Stratejik metin ikinci olarak ABD-AB ilişkilerini merkeze koyuyor. Metne, bugünkü AB siyâsî elitlerinin çoğunluğunu ABD'deki Demokratların uzantısı olarak gören bir bakış hâkim. Bu hâliyle AB ,ABD'nin kabulüne nâil olmuyor.Trump, ABD-Avrupa bağının yeniden kurulması için mevcut elitlerin tasfiye edilmesini şart görüyor. Onun için Rusya-Ukrayna savaşında Avrupa'nın yanında durmuyor ve âdeta onları Rusya'nın kucağına atıyor. Gözü onların yerini almaya namzet olan aşırı sağcı, yabancı ve göçmen karşıtı kadroların işbaşına gelmesinde. Orban Trump'ın gözünde ideal bir ortak. Orban zihniyetinin tekmil kıt'ada işleri devralmasını istiyor. Gidişâtın bu yolda olduğu da ,çok sayıda sâha araştırmasından anlaşılıyor. Pekiyi bu durumda temin edilebilecek olan yeni ABD-Avrupa yakınlaşmasının odağında ne olacak Elbette alışılageldik şekilde Rusya olmayacak. Tam aksine Kuzey Kutup yatırımlarının önü açılacak ve ABD-Rusya ve Avrupa "barışı" çok sayıda işbirliğini mümkün kılacak.

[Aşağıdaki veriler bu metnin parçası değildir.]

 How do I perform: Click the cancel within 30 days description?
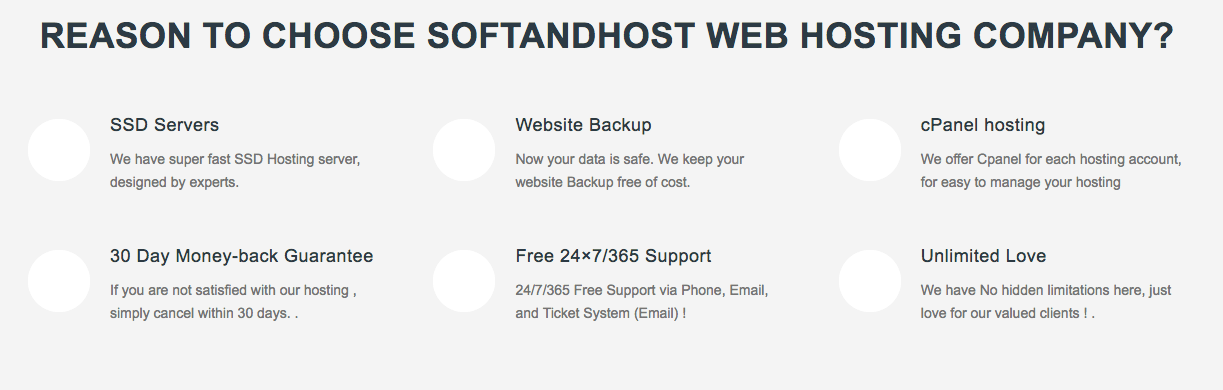point(234,302)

Sâdece Kutup sâhasında değil, Asya derinliklerinde , bilhassa Çin'i yalnızlaştırarak devre dışı bırakacak, hatta boğacak bir açılım sağlanmış olacak.

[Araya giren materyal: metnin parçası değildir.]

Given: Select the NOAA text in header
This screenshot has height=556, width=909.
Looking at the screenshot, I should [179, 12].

Tabiî ki plandaki en kritik havza Ortadoğu. Bizi de yakından alâkadar ediyor. Ben bunu Afrika ile de bağlantılı görüyorum. Barrack'ın Akdeniz'i Hazar'a bağlayan plânını biraz daha büyütürsek, bir ucu Libya'da, diğer ucu Kızıldeniz'de olan başka bir hat ile karşılaşırız. Etiyopya, Sûdan, Somali ve Yemen'i içine alan bir alt sâha ile Körfez'den, yâni Suudî Arabistan ve BAE'den başlayan; Irak, Sûriye, Ürdün, Lübnan, Sûriye,Türkiye üzerinden Âzerbaycan, Gürcistan ve Ermenistan'a uzanan dev bir coğrafya bu. Bir enerji, ticâret ve teknoloji merkezi olarak Trump ve kadrolarının ağzını sulandırıyor. Bunları Türkistan ile kavuşturduğunuz zamân ABD'nin yeniden Büyük ABD olmaması için hiçbir şey eksik kalmamış olur. Bu başarıldığı zamân,İpek Yolu tam mânâsı ile kontrol altına alınmış ve yaşanacak nihâî bir hesaplaşmada, kolu kanadı kırılmış olan Çin'in hiçbir şansı kalmamış olur.